Collected data
__________

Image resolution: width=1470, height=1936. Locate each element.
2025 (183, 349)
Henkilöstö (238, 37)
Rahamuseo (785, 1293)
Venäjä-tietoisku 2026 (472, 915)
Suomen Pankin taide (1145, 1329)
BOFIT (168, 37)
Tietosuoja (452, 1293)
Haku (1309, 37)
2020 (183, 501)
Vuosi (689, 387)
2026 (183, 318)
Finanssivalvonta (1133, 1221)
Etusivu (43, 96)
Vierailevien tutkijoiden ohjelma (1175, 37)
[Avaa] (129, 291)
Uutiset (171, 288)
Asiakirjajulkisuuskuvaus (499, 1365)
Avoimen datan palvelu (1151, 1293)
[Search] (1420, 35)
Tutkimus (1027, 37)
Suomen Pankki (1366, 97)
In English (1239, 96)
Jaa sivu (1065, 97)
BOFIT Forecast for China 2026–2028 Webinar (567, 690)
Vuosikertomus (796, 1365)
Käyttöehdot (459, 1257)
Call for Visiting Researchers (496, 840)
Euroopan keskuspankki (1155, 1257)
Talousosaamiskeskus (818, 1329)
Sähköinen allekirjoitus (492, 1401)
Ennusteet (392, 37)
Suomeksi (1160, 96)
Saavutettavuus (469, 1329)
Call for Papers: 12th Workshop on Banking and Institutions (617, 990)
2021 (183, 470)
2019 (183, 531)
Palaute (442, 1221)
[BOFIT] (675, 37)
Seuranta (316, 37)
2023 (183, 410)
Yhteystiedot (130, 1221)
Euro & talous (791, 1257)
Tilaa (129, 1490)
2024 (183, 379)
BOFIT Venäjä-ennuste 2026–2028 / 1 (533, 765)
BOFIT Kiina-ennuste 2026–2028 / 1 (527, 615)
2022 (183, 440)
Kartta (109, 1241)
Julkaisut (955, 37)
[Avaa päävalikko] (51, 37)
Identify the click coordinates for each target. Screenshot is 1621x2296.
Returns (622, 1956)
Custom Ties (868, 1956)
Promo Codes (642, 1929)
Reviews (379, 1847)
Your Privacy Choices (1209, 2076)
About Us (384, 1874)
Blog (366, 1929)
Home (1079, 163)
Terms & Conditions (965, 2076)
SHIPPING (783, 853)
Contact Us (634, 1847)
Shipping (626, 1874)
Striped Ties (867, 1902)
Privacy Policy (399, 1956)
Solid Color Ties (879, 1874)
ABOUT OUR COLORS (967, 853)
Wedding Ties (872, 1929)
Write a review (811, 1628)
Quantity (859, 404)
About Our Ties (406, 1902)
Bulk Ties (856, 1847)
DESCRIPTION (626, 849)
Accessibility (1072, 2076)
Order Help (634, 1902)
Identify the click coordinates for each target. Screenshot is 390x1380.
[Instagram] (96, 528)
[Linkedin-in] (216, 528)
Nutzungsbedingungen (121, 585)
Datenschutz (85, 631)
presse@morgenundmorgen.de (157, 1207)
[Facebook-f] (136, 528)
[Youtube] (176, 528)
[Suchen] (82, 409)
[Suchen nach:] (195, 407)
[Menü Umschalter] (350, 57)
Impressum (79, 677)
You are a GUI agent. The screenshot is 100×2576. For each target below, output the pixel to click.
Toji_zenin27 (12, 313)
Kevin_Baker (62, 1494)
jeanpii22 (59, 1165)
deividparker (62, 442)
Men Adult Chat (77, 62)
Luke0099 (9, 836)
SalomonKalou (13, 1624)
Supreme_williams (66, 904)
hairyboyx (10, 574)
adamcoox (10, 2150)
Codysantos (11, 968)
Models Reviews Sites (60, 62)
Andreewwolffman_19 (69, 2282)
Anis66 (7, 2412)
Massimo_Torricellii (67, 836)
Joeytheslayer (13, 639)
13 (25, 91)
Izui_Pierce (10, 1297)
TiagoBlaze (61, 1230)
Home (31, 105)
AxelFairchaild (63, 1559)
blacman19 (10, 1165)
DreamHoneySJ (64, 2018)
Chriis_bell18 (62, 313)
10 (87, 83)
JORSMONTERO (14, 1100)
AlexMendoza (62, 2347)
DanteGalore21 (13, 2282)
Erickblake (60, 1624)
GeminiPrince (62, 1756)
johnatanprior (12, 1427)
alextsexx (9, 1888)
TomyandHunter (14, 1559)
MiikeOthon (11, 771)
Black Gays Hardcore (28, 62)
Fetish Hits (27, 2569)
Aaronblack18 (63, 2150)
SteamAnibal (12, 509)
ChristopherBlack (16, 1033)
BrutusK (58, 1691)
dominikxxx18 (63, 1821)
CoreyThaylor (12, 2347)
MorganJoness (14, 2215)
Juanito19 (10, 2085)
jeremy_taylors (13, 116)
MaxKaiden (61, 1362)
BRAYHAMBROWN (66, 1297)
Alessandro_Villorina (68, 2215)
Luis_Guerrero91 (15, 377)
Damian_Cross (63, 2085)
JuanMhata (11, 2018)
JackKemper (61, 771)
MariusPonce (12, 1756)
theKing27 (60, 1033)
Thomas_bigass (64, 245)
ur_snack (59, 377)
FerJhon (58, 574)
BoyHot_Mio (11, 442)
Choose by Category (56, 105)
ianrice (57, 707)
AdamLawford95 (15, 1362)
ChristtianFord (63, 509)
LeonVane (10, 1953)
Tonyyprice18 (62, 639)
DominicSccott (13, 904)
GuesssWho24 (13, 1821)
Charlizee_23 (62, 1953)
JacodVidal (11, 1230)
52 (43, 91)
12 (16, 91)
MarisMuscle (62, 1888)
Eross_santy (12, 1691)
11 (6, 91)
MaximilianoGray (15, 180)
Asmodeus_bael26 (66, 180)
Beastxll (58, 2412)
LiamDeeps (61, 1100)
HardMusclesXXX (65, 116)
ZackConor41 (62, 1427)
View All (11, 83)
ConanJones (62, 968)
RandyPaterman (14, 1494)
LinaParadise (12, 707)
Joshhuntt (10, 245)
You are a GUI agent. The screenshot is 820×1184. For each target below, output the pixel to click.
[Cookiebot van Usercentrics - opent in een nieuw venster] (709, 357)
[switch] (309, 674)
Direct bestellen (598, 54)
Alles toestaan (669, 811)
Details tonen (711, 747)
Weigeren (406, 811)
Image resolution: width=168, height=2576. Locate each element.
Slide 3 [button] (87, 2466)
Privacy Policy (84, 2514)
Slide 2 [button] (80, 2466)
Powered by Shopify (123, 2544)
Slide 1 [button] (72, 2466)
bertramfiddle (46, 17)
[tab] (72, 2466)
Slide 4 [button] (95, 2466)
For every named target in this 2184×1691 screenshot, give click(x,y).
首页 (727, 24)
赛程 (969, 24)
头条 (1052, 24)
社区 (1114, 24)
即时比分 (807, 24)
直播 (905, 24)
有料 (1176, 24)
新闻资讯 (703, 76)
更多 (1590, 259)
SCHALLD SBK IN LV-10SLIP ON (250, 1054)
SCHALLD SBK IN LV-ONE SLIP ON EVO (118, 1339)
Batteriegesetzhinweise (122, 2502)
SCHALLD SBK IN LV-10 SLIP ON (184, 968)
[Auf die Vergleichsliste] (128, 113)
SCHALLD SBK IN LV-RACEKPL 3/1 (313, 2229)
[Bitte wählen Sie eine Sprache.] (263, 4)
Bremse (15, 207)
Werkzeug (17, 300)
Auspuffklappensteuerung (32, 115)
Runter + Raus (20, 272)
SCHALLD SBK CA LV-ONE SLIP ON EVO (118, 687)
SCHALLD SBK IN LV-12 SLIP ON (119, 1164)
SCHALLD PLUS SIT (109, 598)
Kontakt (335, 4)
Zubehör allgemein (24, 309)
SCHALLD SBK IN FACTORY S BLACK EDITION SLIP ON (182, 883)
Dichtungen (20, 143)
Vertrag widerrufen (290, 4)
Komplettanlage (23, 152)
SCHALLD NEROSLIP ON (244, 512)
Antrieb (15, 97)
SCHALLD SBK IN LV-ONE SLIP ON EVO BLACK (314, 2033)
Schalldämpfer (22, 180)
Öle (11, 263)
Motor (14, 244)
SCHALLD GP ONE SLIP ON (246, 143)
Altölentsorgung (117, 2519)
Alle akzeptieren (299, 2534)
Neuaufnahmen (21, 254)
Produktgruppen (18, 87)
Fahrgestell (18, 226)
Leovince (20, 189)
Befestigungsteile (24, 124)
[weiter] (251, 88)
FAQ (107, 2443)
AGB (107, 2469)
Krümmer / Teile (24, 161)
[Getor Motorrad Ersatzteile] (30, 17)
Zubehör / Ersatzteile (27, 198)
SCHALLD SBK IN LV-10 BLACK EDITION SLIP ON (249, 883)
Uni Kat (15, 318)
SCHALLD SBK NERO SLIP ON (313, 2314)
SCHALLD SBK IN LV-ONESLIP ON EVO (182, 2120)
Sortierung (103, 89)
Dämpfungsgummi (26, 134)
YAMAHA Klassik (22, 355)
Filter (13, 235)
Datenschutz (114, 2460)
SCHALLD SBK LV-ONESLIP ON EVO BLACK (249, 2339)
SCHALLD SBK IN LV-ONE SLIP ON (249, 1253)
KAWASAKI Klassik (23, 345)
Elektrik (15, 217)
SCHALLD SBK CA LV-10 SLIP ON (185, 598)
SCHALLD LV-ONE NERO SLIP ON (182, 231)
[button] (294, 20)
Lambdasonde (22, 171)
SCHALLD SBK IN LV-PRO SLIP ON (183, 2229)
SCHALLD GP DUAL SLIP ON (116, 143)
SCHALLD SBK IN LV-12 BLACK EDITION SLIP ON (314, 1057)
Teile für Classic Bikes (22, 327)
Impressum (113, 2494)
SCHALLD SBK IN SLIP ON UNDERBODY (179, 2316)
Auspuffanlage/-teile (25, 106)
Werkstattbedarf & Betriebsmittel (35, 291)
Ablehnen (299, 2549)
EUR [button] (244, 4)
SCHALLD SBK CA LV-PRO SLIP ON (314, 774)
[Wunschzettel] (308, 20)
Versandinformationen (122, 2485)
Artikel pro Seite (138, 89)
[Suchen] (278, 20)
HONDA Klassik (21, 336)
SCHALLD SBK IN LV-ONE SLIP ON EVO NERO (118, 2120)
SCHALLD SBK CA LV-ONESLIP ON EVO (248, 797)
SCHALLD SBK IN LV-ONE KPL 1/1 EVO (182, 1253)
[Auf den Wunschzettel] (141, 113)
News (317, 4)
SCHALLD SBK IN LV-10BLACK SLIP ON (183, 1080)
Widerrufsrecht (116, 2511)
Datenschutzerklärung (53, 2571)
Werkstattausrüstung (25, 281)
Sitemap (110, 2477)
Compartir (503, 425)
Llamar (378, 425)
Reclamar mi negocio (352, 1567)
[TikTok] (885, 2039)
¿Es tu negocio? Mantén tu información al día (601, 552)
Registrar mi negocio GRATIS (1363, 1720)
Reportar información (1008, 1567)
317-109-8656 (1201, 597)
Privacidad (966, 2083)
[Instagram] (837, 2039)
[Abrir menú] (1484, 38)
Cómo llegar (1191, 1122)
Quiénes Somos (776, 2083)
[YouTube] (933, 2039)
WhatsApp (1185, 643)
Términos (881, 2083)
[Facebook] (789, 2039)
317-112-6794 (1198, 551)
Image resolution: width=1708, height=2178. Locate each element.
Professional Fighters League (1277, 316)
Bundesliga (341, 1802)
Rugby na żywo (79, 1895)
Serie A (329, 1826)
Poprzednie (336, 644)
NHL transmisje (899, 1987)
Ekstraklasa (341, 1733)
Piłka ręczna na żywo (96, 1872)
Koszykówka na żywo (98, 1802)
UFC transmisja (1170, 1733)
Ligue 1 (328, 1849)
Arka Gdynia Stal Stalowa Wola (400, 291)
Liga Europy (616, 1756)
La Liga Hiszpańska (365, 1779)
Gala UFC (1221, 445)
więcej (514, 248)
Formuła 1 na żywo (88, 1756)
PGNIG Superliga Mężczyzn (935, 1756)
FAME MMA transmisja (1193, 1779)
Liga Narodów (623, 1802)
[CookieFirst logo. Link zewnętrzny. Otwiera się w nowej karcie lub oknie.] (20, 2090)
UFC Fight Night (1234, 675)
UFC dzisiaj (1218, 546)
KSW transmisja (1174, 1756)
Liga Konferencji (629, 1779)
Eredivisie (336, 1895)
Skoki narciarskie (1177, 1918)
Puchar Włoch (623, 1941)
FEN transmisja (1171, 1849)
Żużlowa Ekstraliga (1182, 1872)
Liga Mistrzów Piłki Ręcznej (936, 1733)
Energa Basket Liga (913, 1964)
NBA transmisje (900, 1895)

__________

Looking at the data above, write out exactly the lines that start at the one containing "Etusivu (43, 96)" and end at the one containing "Order Help (634, 1902)"; include both and nothing beyond.

Etusivu (43, 96)
Vierailevien tutkijoiden ohjelma (1175, 37)
[Avaa] (129, 291)
Uutiset (171, 288)
Asiakirjajulkisuuskuvaus (499, 1365)
Avoimen datan palvelu (1151, 1293)
[Search] (1420, 35)
Tutkimus (1027, 37)
Suomen Pankki (1366, 97)
In English (1239, 96)
Jaa sivu (1065, 97)
BOFIT Forecast for China 2026–2028 Webinar (567, 690)
Vuosikertomus (796, 1365)
Käyttöehdot (459, 1257)
Call for Visiting Researchers (496, 840)
Euroopan keskuspankki (1155, 1257)
Talousosaamiskeskus (818, 1329)
Sähköinen allekirjoitus (492, 1401)
Ennusteet (392, 37)
Suomeksi (1160, 96)
Saavutettavuus (469, 1329)
Call for Papers: 12th Workshop on Banking and Institutions (617, 990)
2021 (183, 470)
2019 (183, 531)
Palaute (442, 1221)
[BOFIT] (675, 37)
Seuranta (316, 37)
2023 (183, 410)
Yhteystiedot (130, 1221)
Euro & talous (791, 1257)
Tilaa (129, 1490)
2024 (183, 379)
BOFIT Venäjä-ennuste 2026–2028 / 1 (533, 765)
BOFIT Kiina-ennuste 2026–2028 / 1 (527, 615)
2022 (183, 440)
Kartta (109, 1241)
Julkaisut (955, 37)
[Avaa päävalikko] (51, 37)
Identify the click coordinates for each target. Screenshot is 1621x2296.
Returns (622, 1956)
Custom Ties (868, 1956)
Promo Codes (642, 1929)
Reviews (379, 1847)
Your Privacy Choices (1209, 2076)
About Us (384, 1874)
Blog (366, 1929)
Home (1079, 163)
Terms & Conditions (965, 2076)
SHIPPING (783, 853)
Contact Us (634, 1847)
Shipping (626, 1874)
Striped Ties (867, 1902)
Privacy Policy (399, 1956)
Solid Color Ties (879, 1874)
ABOUT OUR COLORS (967, 853)
Wedding Ties (872, 1929)
Write a review (811, 1628)
Quantity (859, 404)
About Our Ties (406, 1902)
Bulk Ties (856, 1847)
DESCRIPTION (626, 849)
Accessibility (1072, 2076)
Order Help (634, 1902)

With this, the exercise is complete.